DOCUMENT EXTRACT:

*** Begin section ***

How NATS Apprenticeship Enrollment Works: A Simple Guide

NATS apprenticeship Guide : If you’re a fresh graduate or diploma holder in India wondering how to turn your degree into real workplace experience, the National Apprenticeship Training Scheme (NATS) is one of the most direct routes available. Run by the Ministry of Education, NATS connects technically qualified students with companies — including big names like HAL, BHEL, ISRO, and DRDO — for paid, hands-on training. Here’s how enrollment actually works, explained in plain language.

What NATS Is

NATS is a government scheme that places fresh graduates and diploma holders into a one-year apprenticeship at a real organisation, where you earn a monthly stipend, gain practical skills, and finish with a government-recognised certificate.

Who Can Enroll

You’re generally eligible if you are:

  • A graduate or diploma holder in engineering or technology
  • A graduate in a non-engineering or general stream
  • A +2 vocational pass-out (depending on the field)

A few important notes. You need to have actually completed your course — final-year students still awaiting results usually can’t enroll until they have their certificate. Your institute should be listed on the NATS portal (if it isn’t, you can request that it be added). And to receive your stipend, you’ll need an Aadhaar-linked bank account.

Where Enrollment Happens

Everything runs through the official NATS 2.0 portal at nats.education.gov.in. There’s a toll-free helpline (1800-425-3770) if you get stuck. Be careful to register on the right portal — NATS is for engineering and diploma graduates, while ITI and 10+2 candidates fall under a separate scheme (NAPS) with its own portal.

*** End section ***

DATA SEGMENT:
*** Begin section ***

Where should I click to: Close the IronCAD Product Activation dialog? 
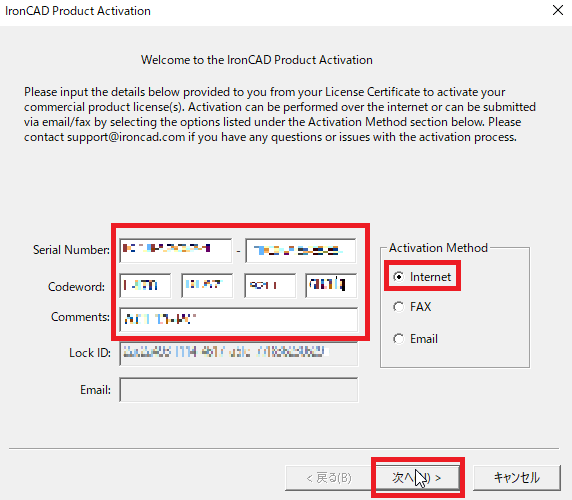click(x=558, y=10)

*** End section ***

WHAT YOU NEED TO DO:
(a) According to the NATS enrollment guide, what toll-free helpline number can applicants call if they get stuck?
(b) Carry on the NATS enrollment guide from the point where it stops, in the same plain, second-person style.

RESULTS FOR THE EXERCISE:
(a) 1800-425-3770

(b)
The Enrollment Process, Step by Step

The whole thing breaks down into a few clear stages.

1. Create your account. Go to the portal, choose “Student Registration,” and enter your email, mobile number, and the captcha. You’ll get an OTP on your phone and a verification email — confirm both to move forward.

2. Fill in the registration form. This is split into a few sections: personal information (name, date of birth, gender, Aadhaar), education details (course, college, specialisation, year of passing, and your percentage or CGPA), and your training preferences (the field and location you’d like to train in). You’ll also add your bank account details so your stipend can be paid.

3. Review and submit. Double-check everything in the preview screen — small errors here can slow down approval later — then hit submit. You’ll receive your User ID and password. Save or print these; you’ll need them to log in.

4. Wait for verification. Your registration is reviewed before it goes live. Approval typically takes somewhere in the range of one to two weeks, depending on how many applications are in the queue.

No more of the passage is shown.